Segment Start: Data for processing

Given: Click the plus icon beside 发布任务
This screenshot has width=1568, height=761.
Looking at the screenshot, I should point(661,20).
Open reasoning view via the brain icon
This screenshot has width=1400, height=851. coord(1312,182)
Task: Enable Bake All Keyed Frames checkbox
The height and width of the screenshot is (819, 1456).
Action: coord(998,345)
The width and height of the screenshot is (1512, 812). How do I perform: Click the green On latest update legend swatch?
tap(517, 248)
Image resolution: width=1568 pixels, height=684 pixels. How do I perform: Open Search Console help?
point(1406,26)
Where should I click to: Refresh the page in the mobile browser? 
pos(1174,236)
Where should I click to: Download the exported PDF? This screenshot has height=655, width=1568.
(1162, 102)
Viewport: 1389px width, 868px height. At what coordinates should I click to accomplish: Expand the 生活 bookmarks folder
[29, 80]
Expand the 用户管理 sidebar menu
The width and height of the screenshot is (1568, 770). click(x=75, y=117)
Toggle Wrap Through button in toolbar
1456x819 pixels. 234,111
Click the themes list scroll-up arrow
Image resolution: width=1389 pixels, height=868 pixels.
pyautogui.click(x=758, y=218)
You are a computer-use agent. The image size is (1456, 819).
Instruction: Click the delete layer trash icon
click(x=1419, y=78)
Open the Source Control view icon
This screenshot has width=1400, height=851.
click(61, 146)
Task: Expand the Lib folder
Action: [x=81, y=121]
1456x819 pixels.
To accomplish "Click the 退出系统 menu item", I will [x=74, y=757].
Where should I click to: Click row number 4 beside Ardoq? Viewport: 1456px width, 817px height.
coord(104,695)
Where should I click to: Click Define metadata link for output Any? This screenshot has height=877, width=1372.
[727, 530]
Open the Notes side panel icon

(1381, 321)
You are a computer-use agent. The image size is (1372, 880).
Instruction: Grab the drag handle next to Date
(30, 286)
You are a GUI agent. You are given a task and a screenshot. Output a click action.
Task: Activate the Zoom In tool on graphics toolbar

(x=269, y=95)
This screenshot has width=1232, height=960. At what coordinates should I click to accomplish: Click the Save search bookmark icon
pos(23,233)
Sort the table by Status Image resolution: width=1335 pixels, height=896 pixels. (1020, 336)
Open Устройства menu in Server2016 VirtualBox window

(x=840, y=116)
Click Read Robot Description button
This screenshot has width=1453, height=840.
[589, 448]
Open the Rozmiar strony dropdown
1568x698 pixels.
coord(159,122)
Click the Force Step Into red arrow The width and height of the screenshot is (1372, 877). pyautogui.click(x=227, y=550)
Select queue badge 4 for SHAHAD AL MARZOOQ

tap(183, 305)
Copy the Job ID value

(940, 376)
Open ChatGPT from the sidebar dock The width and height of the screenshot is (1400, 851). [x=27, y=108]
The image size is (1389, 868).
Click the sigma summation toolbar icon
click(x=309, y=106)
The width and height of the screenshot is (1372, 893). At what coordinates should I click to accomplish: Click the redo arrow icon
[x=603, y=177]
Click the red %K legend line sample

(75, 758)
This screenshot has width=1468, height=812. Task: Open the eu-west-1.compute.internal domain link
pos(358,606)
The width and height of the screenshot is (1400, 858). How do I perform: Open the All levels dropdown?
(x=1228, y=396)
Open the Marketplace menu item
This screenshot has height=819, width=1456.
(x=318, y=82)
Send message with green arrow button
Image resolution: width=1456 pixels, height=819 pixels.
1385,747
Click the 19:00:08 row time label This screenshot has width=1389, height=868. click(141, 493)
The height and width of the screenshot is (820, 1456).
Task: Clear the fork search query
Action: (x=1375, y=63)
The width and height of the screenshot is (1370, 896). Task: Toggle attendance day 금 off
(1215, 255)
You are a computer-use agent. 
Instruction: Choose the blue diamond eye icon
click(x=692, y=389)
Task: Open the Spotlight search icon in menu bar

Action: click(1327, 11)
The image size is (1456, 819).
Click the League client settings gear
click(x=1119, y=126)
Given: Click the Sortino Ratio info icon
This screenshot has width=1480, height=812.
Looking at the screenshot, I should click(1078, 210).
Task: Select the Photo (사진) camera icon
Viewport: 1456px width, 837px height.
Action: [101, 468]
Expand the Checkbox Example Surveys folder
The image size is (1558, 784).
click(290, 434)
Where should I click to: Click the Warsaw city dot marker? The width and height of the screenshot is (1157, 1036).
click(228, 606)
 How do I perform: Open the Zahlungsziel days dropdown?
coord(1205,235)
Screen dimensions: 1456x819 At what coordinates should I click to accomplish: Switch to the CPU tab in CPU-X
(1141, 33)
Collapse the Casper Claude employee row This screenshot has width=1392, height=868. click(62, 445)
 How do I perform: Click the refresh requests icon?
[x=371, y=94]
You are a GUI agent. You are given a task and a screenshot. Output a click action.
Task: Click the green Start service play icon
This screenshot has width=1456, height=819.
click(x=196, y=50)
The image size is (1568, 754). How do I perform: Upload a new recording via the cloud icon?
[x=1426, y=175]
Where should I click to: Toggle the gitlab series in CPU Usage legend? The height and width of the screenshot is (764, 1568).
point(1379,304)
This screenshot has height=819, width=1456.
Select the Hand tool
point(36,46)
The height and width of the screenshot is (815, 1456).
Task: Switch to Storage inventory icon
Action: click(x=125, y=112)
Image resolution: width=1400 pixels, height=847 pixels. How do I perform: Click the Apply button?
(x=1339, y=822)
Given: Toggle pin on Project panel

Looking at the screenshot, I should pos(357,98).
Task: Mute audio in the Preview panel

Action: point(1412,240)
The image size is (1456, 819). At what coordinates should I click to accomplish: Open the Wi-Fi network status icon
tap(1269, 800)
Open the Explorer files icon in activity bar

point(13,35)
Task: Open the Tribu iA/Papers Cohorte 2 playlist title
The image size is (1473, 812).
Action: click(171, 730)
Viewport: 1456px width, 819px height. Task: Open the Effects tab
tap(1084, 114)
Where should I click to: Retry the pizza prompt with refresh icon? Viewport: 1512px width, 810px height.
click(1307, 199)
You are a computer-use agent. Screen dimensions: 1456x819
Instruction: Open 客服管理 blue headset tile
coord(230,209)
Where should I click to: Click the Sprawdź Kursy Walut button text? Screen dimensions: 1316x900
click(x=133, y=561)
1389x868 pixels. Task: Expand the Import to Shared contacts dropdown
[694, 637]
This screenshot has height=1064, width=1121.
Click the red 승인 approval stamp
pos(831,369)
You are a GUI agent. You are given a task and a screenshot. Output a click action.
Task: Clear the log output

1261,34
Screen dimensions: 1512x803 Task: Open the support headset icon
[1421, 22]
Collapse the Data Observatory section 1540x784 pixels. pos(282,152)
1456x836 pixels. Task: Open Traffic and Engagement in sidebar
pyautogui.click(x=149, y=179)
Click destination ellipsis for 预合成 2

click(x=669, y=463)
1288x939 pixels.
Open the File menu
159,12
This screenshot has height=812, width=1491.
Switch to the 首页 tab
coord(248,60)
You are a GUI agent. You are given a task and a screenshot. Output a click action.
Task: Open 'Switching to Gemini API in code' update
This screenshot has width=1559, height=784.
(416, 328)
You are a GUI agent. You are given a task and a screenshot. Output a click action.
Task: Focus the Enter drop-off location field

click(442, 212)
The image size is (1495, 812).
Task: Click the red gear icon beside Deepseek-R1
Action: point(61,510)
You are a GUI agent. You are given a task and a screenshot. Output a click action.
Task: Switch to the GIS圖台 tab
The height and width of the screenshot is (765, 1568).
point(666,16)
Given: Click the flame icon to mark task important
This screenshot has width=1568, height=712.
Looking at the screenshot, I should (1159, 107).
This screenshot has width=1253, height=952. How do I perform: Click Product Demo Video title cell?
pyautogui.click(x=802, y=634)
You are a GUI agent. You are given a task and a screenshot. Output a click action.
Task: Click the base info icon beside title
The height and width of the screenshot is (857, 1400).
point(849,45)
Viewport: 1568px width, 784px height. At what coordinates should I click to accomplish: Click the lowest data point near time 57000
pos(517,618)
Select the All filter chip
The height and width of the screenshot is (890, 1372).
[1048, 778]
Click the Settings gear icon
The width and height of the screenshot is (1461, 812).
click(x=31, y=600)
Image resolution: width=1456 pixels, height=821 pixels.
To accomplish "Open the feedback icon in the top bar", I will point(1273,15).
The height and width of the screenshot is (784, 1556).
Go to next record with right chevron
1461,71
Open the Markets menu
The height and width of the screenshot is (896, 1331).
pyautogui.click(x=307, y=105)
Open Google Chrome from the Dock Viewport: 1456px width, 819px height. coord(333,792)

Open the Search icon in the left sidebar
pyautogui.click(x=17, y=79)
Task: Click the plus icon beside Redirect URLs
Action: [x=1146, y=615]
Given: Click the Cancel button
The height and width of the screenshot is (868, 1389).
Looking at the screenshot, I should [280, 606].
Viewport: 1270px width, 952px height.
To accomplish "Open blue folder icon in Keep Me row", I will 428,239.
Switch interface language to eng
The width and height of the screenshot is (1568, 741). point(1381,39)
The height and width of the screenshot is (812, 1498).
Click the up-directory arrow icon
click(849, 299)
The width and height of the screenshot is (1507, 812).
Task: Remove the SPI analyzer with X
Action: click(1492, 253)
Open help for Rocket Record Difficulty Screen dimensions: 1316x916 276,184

Segment End: Data for processing

◆ Exercise ◆
The lines above that hold the word "from" are the ones to copy.

◆ Written answer ◆
Open ChatGPT from the sidebar dock The width and height of the screenshot is (1400, 851). [x=27, y=108]
Open Google Chrome from the Dock Viewport: 1456px width, 819px height. coord(333,792)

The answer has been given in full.